[Items listed in a dataset]
= = = =

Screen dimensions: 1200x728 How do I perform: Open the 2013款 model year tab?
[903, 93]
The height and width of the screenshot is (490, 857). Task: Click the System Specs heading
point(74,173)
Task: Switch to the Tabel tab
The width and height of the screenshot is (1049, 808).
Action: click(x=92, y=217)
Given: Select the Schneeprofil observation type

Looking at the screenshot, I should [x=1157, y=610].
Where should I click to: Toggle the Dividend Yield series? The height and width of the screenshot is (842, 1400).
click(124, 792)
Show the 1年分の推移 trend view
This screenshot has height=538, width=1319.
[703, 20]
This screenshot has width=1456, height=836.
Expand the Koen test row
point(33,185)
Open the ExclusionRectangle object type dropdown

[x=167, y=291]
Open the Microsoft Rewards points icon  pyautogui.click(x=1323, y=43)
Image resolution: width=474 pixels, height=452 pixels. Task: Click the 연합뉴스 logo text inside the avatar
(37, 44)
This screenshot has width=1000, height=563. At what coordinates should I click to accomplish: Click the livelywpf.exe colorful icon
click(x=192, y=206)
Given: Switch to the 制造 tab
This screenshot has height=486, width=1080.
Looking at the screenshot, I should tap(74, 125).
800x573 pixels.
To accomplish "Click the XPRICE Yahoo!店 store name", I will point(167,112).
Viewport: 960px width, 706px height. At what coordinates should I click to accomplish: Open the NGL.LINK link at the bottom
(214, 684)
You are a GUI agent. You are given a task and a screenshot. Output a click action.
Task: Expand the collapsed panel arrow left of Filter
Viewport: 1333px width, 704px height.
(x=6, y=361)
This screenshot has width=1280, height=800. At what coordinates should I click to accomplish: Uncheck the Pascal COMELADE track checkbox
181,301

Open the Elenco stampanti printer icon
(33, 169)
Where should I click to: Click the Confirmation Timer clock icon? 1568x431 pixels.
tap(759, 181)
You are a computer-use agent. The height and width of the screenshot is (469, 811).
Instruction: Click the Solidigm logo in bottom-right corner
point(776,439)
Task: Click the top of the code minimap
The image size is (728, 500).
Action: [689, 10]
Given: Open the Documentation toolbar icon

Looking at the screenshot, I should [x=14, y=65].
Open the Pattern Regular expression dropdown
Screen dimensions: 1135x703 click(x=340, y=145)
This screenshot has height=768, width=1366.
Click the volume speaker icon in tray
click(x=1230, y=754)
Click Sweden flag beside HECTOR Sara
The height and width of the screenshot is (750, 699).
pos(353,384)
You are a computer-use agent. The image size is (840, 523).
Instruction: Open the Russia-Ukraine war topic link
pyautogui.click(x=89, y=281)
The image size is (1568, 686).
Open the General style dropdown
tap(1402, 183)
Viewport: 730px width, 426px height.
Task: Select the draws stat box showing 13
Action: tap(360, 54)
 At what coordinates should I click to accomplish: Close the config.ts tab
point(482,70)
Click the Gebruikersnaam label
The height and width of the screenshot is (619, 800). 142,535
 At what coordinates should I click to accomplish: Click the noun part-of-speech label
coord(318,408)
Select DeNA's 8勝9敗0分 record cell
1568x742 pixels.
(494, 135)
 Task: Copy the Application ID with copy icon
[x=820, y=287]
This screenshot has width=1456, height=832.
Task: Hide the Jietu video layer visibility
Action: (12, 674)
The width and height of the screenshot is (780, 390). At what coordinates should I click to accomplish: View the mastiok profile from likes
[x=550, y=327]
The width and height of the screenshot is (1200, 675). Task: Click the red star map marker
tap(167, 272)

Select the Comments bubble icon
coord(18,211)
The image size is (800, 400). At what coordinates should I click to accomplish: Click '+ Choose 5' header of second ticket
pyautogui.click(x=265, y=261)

= = = =

# [Your goal]
The answer consists only of the lines from the one containing "The width and height of the screenshot is (1200, 675)." to the end of the records, each written out exactly.

# [Solved exercise]
The width and height of the screenshot is (1200, 675). Task: Click the red star map marker
tap(167, 272)

Select the Comments bubble icon
coord(18,211)
The image size is (800, 400). At what coordinates should I click to accomplish: Click '+ Choose 5' header of second ticket
pyautogui.click(x=265, y=261)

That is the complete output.